Echoing the concerns of many proteomics researchers, she noted the poor reliability and limited availability of antibodies and highlighted targeted mass spec – and MRM and immuno-MRM specifically – as a promising alternative.

Demonstrating the potential of the technique, Paulovich presented data on a pair of assays she and her colleagues have developed for measuring proteins in the DNA damage response network – an 82-plex immuno-MRM assay for measuring signaling activity in this pathway and a 135-plex IMAC-MRM assay targeting the same pathway but using IMAC enrichment of phosphopepetides instead of antibody enrichment.

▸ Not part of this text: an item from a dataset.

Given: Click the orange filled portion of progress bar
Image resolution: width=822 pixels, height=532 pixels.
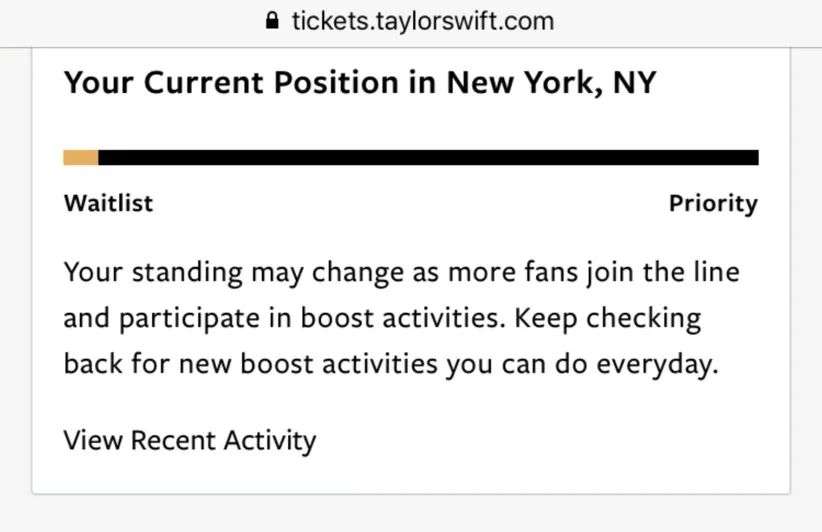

Paulovich also highlighted the CPTAC assay portal, which currently contains 554 MRM assays to 306 proteins as well as 314 monoclonal antibodies for use in immuno-MRM assays that researchers can obtain at cost. She noted that by the end of summer 2016, the portal will contain around 2,000 MRM assays provided by the various CPTAC groups.

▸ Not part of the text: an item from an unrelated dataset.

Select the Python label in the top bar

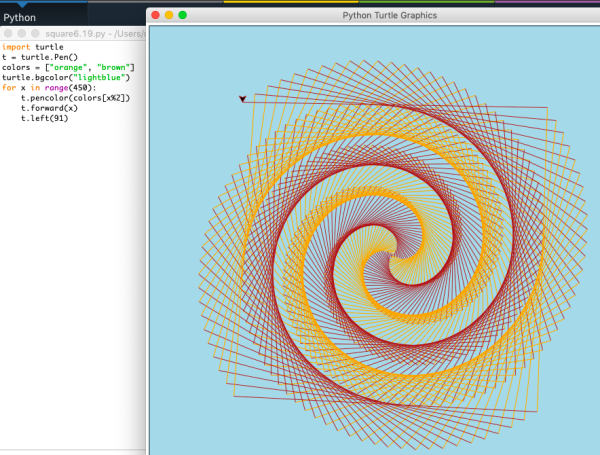(x=20, y=17)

Generating MRM content will be key to widespread adoption of the technology, she said, noting that ultimately MRM will ideally be provided as a service where researchers can easily obtain kits with all the reagents and standards required to measure their proteins of interest. Currently, she said, the technology suffers from something of a "chicken or the egg" problem, with vendors reluctant to invest in building MRM offerings due to low researcher demand, and research demand being stifled by a lack of easily accessible MRM assays.

To that end, Paulovich and other researchers are exploring public-private partnerships that could foster MRM development with the ultimate aim of making developing and offering assays a viable commercial business.